Said even leakage air flow rate G _l from the leak gap 8, the impingement cover passage air flow rate of the shroud cooling between
It can be included in G _imp . By varying the diameter of the orifice 1 to tumbled without flowing convection cooling hole 7, it can be controlled so as to minimize the leakage air flow rate G _l being discarded wastefully from the leakage gap, increase in leakage airflow It is possible to prevent the performance of the gas turbine from deteriorating. Furthermore, the diameter and the number of holes of the impingement cover 9 and the convection cooling holes 7 are appropriately designed and
By making the selection, the heat transfer coefficient of the shroud cooling air can be adjusted.

[Effects of the Invention] According to the present invention, it is possible to effectively cool a shroud, which is a component of a gas passage of a gas turbine, with a smaller cooling air flow rate than in the past, and the waste gas is conventionally exhausted. The leak air flow from the gap between the shroud and the stationary member can also be effectively used for shroud cooling, and a higher-temperature, higher-performance gas turbine shroud can be manufactured.

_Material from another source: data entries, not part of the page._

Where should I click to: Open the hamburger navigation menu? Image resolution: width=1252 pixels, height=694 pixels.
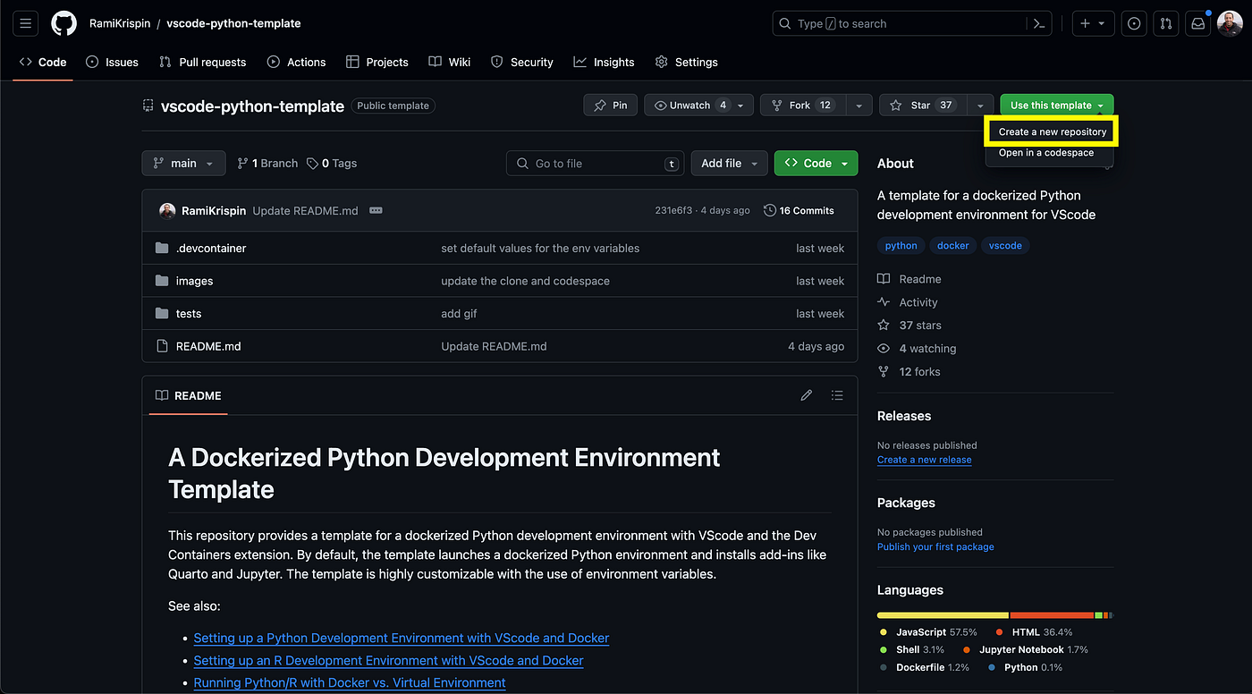point(25,23)
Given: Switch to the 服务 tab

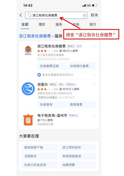Looking at the screenshot, I should tap(59, 24).
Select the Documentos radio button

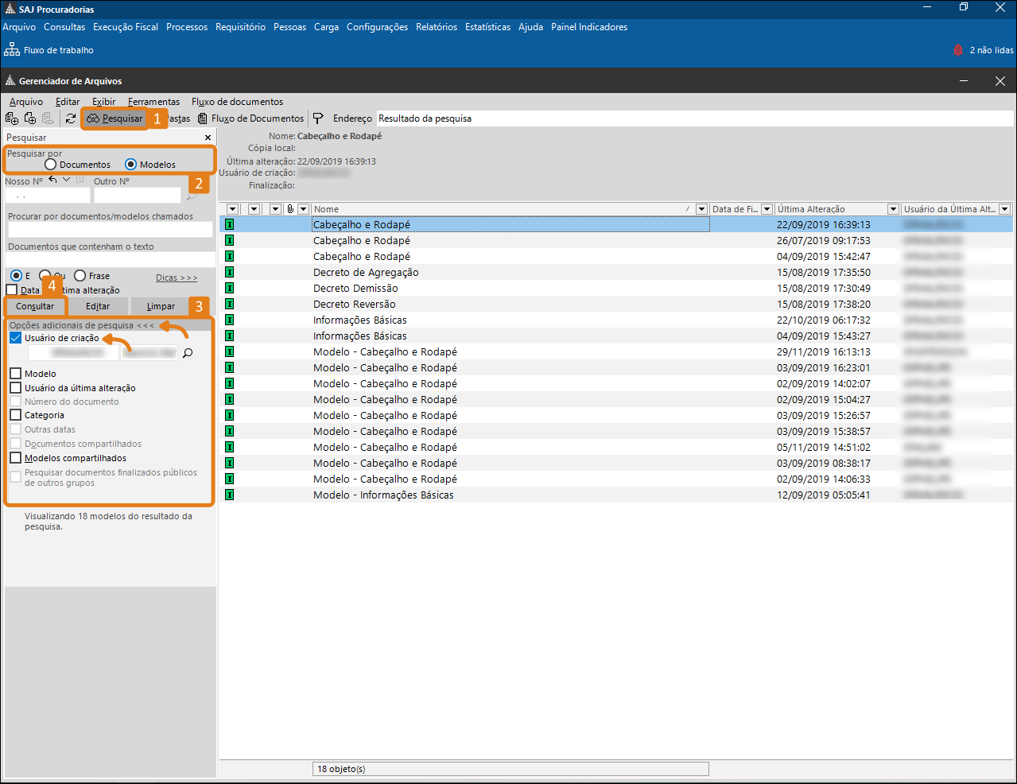click(51, 165)
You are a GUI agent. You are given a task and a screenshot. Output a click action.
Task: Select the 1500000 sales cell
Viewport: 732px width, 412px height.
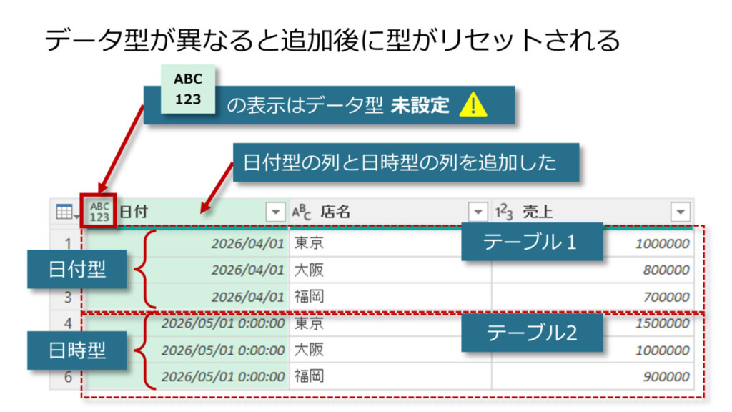coord(661,324)
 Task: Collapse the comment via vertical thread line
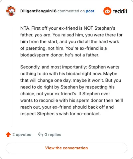11,71
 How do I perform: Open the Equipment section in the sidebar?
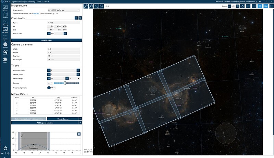coord(5,7)
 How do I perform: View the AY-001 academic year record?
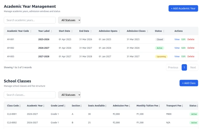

[Brief description of the drawings]

FIG. 1 is a sectional view showing one embodiment of the present invention, FIG. 2 is a graph showing the relationship between the orifice diameter and the change in the cooling air flow rate of each part, and FIG. 3 is a sectional view showing the prior art. DESCRIPTION OF SYMBOLS 1 ... Orifice 2 ... Vent hole 3 ... Cavity 4 ... Shroud segment 5 ... Seal plate groove, 6 ... Turbine rotor blade 7 ... Convection cooling hole, 9 ... Impinge cover 10 ... Outside stationary Element

Continuation of front page (56) References JP-A-59-153903 (JP, A) JP-A-60-222505 (JP, A) JP-A-61-135905 (JP, A) JP-A-63-239301 (JP) , A) Japanese Utility Model Showa 60-88002 (JP, U) Japanese Utility Model Showa 63-63504 (JP, U) Japanese Patent Publication No. 48-24086 (JP, B1)

Claims (2)

(57) [Claims] A shroud ring which is located on the outer periphery of a gas turbine rotating blade and forms a gas passage therewith is constituted by a shroud segment divided in a circumferential direction, and each shroud segment forms a portion of a gas turbine casing. A box-shaped and multi-hole impingement cover is attached to the stationary member, and is attached to the stationary member, and covers the opening of the cavity in the stationary member for each shroud segment. A cooling structure for a gas turbine shroud, wherein all of the cooling air introduced into the cavity is blown to the shroud segment through a large number of holes of the inbinge cover. 2. A gas turbine shroud cooling structure according to claim 1, wherein cooling air flow rate adjusting means is provided on a stationary member side for introducing said cooling air into said cavity.